One advantage of a truly all-star band is that the musicians tend to play at the height of their powers, because they are surrounded by players that they know are of a similarly high standard. If one musician stands out above the others here, it is trombonist Mark Nightingale, whose playing exhibits unflagging versatility and invention. Alan Barnes is his usual dextrous self, although one may occasionally feel that he crams too many notes into some of his solos. Ken Peplowski also plays at a continuously high standard, especially in the title-track, which he delivers with radiant lyricism. Robert Fowler is another versatile musician, supplying the baritone sax passages which Alan Barnes usually provides. And Bruce Adams is a fine, all-round trumpeter, particularly notable when swapping eights and then fours with Barnes in Frisky.

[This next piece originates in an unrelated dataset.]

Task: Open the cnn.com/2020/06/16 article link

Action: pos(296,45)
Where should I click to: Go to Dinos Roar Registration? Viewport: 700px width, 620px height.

The one non-Ellingtonian tune is Humph, written by Alan Barnes as a salute to Humphrey Lyttelton's liking for three clarinets playing together. Bruce Adams adds obbligato punctuations which sound remarkably like Humph himself. The only track that doesn't quite work is The Mooche, which is given a clumsy arrangement that fails to cohere and has some fairly heavy-handed drumming from Bobby Worth. Otherwise this album can be heartily recommended as yet another Woodville success.

By the way, I think the tune here listed as Four and Six was actually called Three and Six when it appeared on Johnny Hodges' album Not So Dukish.